- [Material provided]:
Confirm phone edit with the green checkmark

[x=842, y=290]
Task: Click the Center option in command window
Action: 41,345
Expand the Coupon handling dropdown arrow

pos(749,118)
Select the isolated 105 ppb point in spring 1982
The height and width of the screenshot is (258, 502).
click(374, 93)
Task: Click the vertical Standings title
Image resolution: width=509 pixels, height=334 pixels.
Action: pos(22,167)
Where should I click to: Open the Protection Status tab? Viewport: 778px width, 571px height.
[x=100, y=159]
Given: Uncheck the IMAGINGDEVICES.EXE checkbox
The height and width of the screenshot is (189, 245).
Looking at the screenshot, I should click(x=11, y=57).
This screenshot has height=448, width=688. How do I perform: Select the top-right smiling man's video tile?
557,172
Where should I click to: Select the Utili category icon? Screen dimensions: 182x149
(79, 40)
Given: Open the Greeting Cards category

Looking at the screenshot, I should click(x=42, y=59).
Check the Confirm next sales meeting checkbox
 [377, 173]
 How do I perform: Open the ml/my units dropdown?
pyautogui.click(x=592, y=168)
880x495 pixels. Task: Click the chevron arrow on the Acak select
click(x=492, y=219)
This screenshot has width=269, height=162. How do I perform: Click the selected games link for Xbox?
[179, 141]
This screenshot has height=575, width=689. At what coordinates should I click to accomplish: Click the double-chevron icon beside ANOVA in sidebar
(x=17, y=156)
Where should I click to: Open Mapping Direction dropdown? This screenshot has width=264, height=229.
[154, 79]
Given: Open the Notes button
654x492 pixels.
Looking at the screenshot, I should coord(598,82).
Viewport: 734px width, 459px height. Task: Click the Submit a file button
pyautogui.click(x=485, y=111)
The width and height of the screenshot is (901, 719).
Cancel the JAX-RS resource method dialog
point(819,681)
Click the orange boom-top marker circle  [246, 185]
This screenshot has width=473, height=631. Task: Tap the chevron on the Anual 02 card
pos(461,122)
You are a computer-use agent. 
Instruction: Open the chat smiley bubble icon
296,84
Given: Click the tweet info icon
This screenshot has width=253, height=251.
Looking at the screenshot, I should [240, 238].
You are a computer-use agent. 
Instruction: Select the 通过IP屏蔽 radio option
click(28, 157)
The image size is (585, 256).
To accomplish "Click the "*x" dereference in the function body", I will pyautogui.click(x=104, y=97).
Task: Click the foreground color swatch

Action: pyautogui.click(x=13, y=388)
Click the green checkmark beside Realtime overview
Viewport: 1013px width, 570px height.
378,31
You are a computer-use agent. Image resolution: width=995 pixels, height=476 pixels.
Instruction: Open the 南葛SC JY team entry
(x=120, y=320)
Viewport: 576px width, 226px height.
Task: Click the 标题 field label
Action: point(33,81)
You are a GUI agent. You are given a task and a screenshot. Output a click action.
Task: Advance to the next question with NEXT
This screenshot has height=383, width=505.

- [Problem to work on]:
In full and word for word, restate the data.

- [Response]:
Confirm phone edit with the green checkmark

[x=842, y=290]
Task: Click the Center option in command window
Action: 41,345
Expand the Coupon handling dropdown arrow

pos(749,118)
Select the isolated 105 ppb point in spring 1982
The height and width of the screenshot is (258, 502).
click(374, 93)
Task: Click the vertical Standings title
Image resolution: width=509 pixels, height=334 pixels.
Action: pos(22,167)
Where should I click to: Open the Protection Status tab? Viewport: 778px width, 571px height.
[x=100, y=159]
Given: Uncheck the IMAGINGDEVICES.EXE checkbox
The height and width of the screenshot is (189, 245).
Looking at the screenshot, I should click(x=11, y=57).
This screenshot has height=448, width=688. How do I perform: Select the top-right smiling man's video tile?
557,172
Where should I click to: Select the Utili category icon? Screen dimensions: 182x149
(79, 40)
Given: Open the Greeting Cards category

Looking at the screenshot, I should click(x=42, y=59).
Check the Confirm next sales meeting checkbox
 [377, 173]
 How do I perform: Open the ml/my units dropdown?
pyautogui.click(x=592, y=168)
880x495 pixels. Task: Click the chevron arrow on the Acak select
click(x=492, y=219)
This screenshot has width=269, height=162. How do I perform: Click the selected games link for Xbox?
[179, 141]
This screenshot has height=575, width=689. At what coordinates should I click to accomplish: Click the double-chevron icon beside ANOVA in sidebar
(x=17, y=156)
Where should I click to: Open Mapping Direction dropdown? This screenshot has width=264, height=229.
[154, 79]
Given: Open the Notes button
654x492 pixels.
Looking at the screenshot, I should coord(598,82).
Viewport: 734px width, 459px height. Task: Click the Submit a file button
pyautogui.click(x=485, y=111)
The width and height of the screenshot is (901, 719).
Cancel the JAX-RS resource method dialog
point(819,681)
Click the orange boom-top marker circle  [246, 185]
This screenshot has width=473, height=631. Task: Tap the chevron on the Anual 02 card
pos(461,122)
You are a computer-use agent. 
Instruction: Open the chat smiley bubble icon
296,84
Given: Click the tweet info icon
This screenshot has width=253, height=251.
Looking at the screenshot, I should [240, 238].
You are a computer-use agent. 
Instruction: Select the 通过IP屏蔽 radio option
click(28, 157)
The image size is (585, 256).
To accomplish "Click the "*x" dereference in the function body", I will pyautogui.click(x=104, y=97).
Task: Click the foreground color swatch

Action: pyautogui.click(x=13, y=388)
Click the green checkmark beside Realtime overview
Viewport: 1013px width, 570px height.
378,31
You are a computer-use agent. Image resolution: width=995 pixels, height=476 pixels.
Instruction: Open the 南葛SC JY team entry
(x=120, y=320)
Viewport: 576px width, 226px height.
Task: Click the 标题 field label
Action: point(33,81)
You are a GUI agent. You are given a task and a screenshot. Output a click action.
Task: Advance to the next question with NEXT
This screenshot has height=383, width=505.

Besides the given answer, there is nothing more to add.